Андрей Губин - Афина Паллада
Сидящий в «газике» практикант сельскохозяйственной академии Мансуров уже различал лица людей в кузове «газа».
Показался степной хуторок — три-четыре домика и длинный сарай.
— Не обгоняй, — сказал Мансуров шоферу.
Возле низенькой глинобитной чайной машины остановились.
Продрогшие балкарцы посмотрели на прибывших и побежали в буфет. Мансуров заглянул в домики. В одном куча детей на полу разбирала новую швейную машину, изображая голосами шум трактора. В другом две старушки чай пьют. Тогда Мансуров зашел в чайную.
— Удачи вам! — по-балкарски приветствовал он Хасана, Магомета и рыжебородого муллу.
— Земляк? — улыбнулись они. — Садись к нам.
Зазвенели стаканы.
Мансуров один стакан выпил, два незаметно вылил себе на валенок.

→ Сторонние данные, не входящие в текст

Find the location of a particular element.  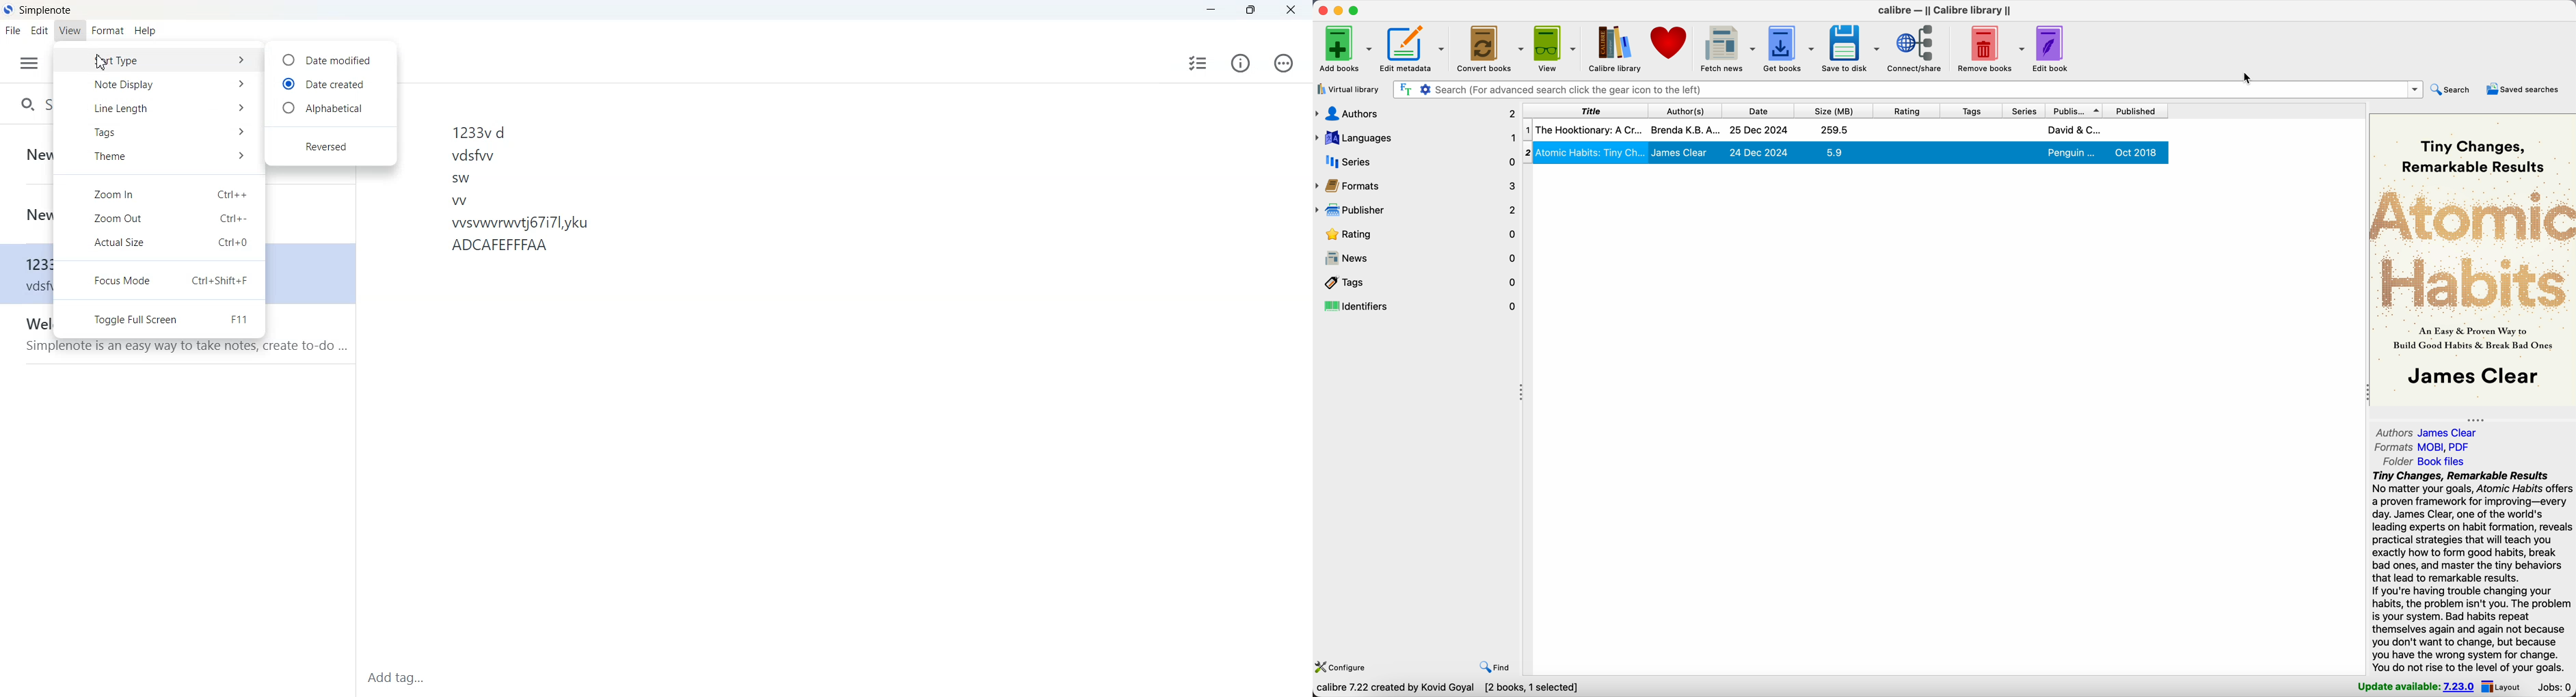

— Шофера угостите, — сказал он. — Такой мороз!
— Твоего тоже! — добрел от вина и удачи Хасан.
Выпили и шоферы.
Шофер «газика» тотчас ушел к машине, а шофер «газа» жадно смотрел на вновь налитое вино.
Мансуров завел интересный для всех разговор о Коране, религии, как бы оправдываясь за свой городской, русский вид. Балкарцы стали торжественными. Мулла на память цитировал слова пророка.

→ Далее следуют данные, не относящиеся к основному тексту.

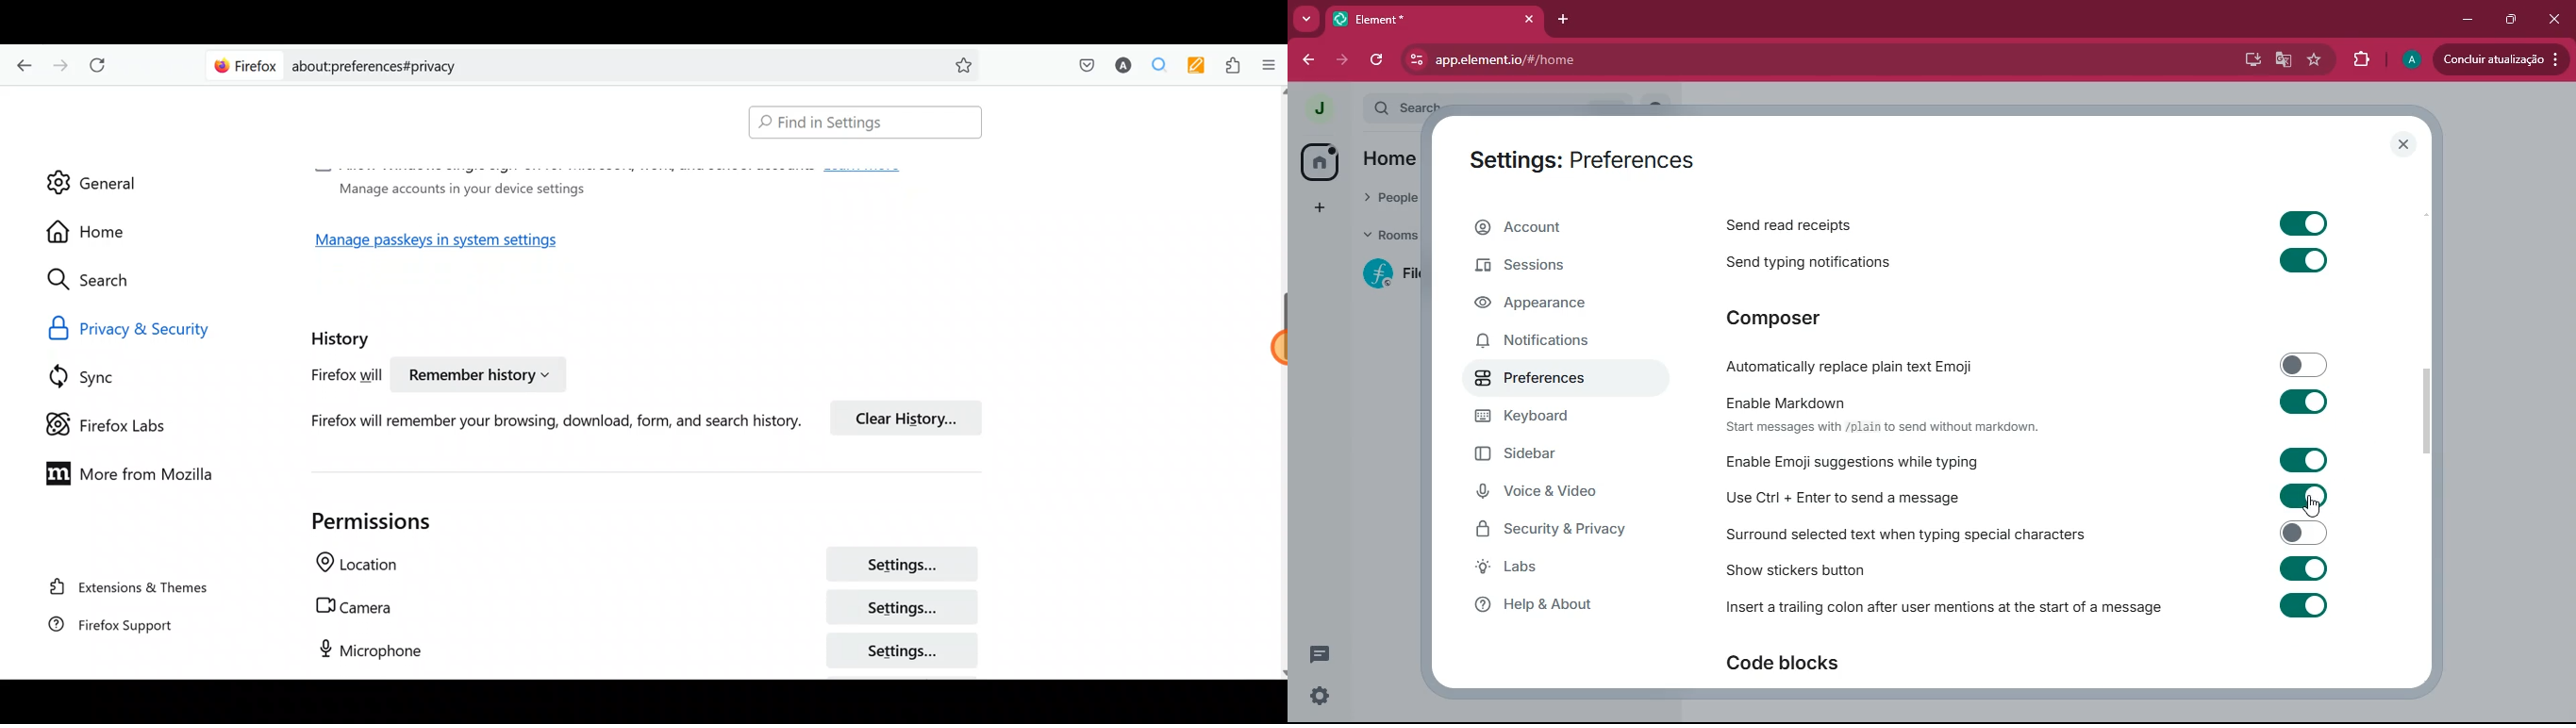 The width and height of the screenshot is (2576, 728). What do you see at coordinates (1119, 67) in the screenshot?
I see `Account name` at bounding box center [1119, 67].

Ушурма, шофер Мансурова, вытащил ключи в кабине «газа», вскочил на грузовик, разрезал ремни на туго спеленатом ковре. Оцепеневшая, с кляпом во рту женщина слабо сопротивлялась, не зная, кто этот парень. Она сейчас хотела только одного — и будет хотеть всю жизнь — пропороть кинжалом брюхо Магомета. Когда он вязал ее на чердаке кошары, его волосатые руки жадно залезли к ней под платье…
— От Саида, — тихо сказал Ушурма, вспомнив имя, которое называл встречный в степи.
— Где твой шофер? — торопил Магомет, расплескивая вино.
— Сейчас позову. — Мансуров пошел к двери. — Подождите, бутылка коньяку есть, распить надо с друзьями.
Балкарцы благодарно улыбнулись.
Вездеход вырвался на околицу и помчался в сторону райцентра.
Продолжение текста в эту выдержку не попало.